De acuerdo con la dirección de la policía de la región de Burgenland, al sur de Viena, el sospechoso tiene 39 años, aunque su identidad no ha sido revelada hasta el momento. Las autoridades tampoco precisaron el lugar exacto de su arresto.
El hombre ha sido acusado de poner deliberadamente en peligro la seguridad pública y de intento de lesiones graves. Paralelamente, las autoridades de Alemania también mantienen una investigación abierta por sospechas de extorsión contra el fabricante HiPP.
Según la policía de Baviera, que coordina las pesquisas, se encontraron cinco frascos con alimentos envenenados antes de que fueran consumidos en Austria, República Checa y Eslovaquia.
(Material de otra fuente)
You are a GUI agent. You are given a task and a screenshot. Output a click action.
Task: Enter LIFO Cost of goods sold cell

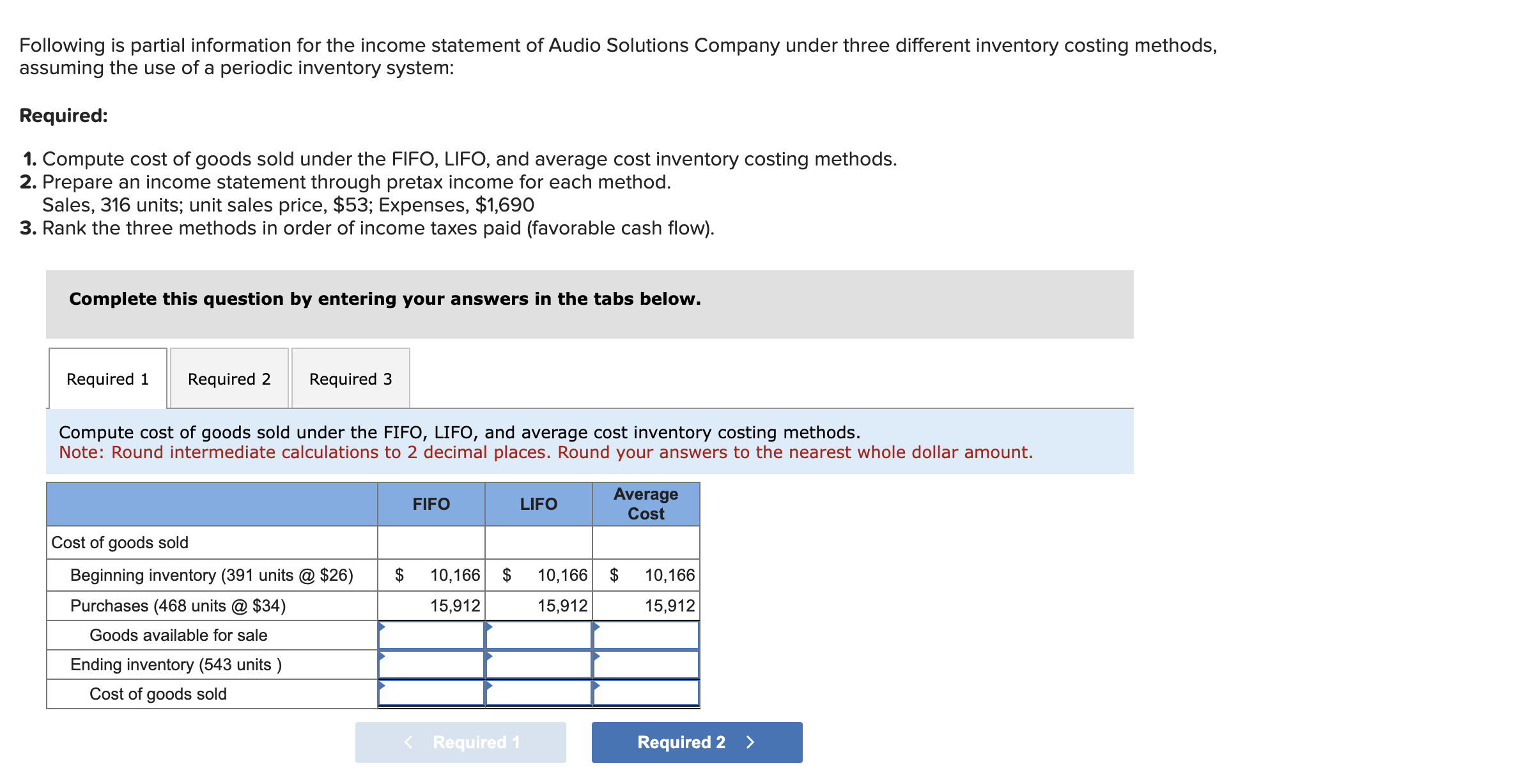pyautogui.click(x=539, y=694)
Uno de los botes fue localizado el 18 de abril en un supermercado Spar de Eisenstadt, capital de Burgenland, y contenía 15 microgramos de matarratas.
A mediados de abril, la empresa HiPP solicitó la retirada preventiva de tarros potencialmente contaminados en Austria. Las alertas se centraron principalmente en un envase de 190 gramos de puré de verduras de zanahoria y patata.
Las autoridades continúan la búsqueda de otro tarro sospechoso que fue vendido en la misma sucursal de Spar en Eisenstadt y que aún no ha sido localizado.